As I drove up to the site of my first outreach since the book’s publication, incredibly, I had been beaten to parking spots by dozens and dozens of cars that now lined the town’s Main Street.
Well! How exciting could that be! This was my fifth book and my first how-to. I had great hopes for it. I had been leading memoir-writing workshops for the previous four years, and Turning Memories Into Memoirs was the summation of my teaching and coaching. It was truly a compendium that covered memoir writing from A to Z, and any writer making use of its many suggestions and guidelines was likely to succeed at undertaking and finishing an interesting and meaningful memoir.
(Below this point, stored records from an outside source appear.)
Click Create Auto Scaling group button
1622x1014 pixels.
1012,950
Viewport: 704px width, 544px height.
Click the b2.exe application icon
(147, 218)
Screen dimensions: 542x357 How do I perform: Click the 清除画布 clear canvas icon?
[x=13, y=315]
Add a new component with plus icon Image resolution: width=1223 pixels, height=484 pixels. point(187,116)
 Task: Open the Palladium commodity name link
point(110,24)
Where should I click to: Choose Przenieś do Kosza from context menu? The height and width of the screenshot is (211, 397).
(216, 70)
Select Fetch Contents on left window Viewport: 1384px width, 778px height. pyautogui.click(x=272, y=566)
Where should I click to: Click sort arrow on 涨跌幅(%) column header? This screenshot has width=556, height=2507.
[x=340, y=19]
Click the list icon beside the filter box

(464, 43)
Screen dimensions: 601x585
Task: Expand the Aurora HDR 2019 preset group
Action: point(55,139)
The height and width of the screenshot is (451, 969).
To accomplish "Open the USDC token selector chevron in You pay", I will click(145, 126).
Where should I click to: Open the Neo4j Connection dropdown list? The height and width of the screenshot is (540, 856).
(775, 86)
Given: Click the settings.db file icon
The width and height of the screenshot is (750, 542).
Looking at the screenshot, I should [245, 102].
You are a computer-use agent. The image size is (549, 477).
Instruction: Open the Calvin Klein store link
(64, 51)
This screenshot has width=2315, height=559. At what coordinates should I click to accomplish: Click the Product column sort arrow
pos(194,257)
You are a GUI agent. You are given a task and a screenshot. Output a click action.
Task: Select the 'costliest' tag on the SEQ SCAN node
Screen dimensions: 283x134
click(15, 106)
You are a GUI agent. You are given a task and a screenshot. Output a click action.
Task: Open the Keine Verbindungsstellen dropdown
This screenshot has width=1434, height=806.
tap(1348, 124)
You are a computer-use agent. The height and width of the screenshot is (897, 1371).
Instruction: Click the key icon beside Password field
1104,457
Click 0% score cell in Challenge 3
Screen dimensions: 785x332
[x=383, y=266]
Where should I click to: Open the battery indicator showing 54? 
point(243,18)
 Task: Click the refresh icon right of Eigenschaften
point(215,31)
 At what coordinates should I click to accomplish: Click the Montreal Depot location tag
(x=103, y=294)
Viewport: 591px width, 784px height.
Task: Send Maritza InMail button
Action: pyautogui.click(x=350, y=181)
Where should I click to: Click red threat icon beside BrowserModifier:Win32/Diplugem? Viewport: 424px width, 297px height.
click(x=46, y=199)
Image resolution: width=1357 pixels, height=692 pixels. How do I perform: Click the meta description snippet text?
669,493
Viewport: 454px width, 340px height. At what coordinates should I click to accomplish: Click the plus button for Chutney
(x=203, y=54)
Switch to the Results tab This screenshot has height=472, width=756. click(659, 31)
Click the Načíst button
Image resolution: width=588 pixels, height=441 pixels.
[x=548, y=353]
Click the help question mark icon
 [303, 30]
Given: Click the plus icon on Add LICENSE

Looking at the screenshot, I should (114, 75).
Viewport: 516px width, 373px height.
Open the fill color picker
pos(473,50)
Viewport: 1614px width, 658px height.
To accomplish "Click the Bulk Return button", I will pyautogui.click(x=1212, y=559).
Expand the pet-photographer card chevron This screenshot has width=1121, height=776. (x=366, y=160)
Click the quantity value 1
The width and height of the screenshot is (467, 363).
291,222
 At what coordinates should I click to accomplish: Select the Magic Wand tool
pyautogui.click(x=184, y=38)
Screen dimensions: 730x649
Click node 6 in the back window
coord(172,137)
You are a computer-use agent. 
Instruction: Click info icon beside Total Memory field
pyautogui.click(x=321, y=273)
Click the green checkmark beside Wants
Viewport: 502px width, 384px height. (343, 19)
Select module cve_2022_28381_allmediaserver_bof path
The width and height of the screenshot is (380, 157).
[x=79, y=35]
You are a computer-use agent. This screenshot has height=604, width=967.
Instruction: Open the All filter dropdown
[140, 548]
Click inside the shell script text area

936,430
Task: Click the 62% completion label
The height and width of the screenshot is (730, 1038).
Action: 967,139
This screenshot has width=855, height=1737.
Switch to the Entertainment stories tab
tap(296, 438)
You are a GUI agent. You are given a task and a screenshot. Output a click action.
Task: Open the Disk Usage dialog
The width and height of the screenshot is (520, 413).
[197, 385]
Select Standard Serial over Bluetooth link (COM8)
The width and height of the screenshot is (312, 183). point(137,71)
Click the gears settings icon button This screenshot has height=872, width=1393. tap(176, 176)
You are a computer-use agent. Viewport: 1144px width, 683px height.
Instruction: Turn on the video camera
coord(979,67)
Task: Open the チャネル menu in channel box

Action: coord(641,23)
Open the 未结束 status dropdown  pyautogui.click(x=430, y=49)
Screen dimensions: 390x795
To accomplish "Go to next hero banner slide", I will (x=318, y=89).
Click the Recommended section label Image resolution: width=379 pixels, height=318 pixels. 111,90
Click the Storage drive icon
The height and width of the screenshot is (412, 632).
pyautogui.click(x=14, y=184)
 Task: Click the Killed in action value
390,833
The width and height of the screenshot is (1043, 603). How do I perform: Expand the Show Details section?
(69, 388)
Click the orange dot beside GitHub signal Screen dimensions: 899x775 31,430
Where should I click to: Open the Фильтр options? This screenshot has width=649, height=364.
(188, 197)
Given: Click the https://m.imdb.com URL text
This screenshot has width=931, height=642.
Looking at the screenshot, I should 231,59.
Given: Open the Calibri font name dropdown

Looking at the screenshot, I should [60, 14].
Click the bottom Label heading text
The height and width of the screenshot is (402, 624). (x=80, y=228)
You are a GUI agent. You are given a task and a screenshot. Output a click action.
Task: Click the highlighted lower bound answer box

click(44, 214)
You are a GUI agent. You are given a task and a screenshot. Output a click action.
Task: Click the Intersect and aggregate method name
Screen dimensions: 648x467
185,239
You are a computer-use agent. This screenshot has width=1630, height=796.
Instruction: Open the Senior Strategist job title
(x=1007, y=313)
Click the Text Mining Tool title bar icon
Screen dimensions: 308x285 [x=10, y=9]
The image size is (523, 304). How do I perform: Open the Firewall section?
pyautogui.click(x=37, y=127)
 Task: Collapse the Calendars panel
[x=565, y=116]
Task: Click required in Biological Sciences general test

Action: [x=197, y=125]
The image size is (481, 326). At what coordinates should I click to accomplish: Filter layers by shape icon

The publicity—press releases, calendar of events, posters—was what was available at the time (1992), and I had, as they say, “covered my bases.” And now, it was the moment of my big launch at the local library—from which I had launched my four previous books—and that evening, I was apparently doing so to a full house! How exciting to have every available street parking space taken.
Not only do I always enjoy going up and down the rows of seats at the beginning of a program to ask people where they are at in their memoir-writing project but I feel it is important for establishing rapport with the attendees. Now, keeping my excitement in check, I knew I had to focus on finding a parking spot so I might rush into the library to be there not only on-time but to be there to “work the crowd.”
So, it was with a solid sense of anticipation that I found a parking spot on a side street and rushed to the library, joining the line of people streaming into the building.
Dashing inside, I entered the room where I was to read. It was sparsely filled!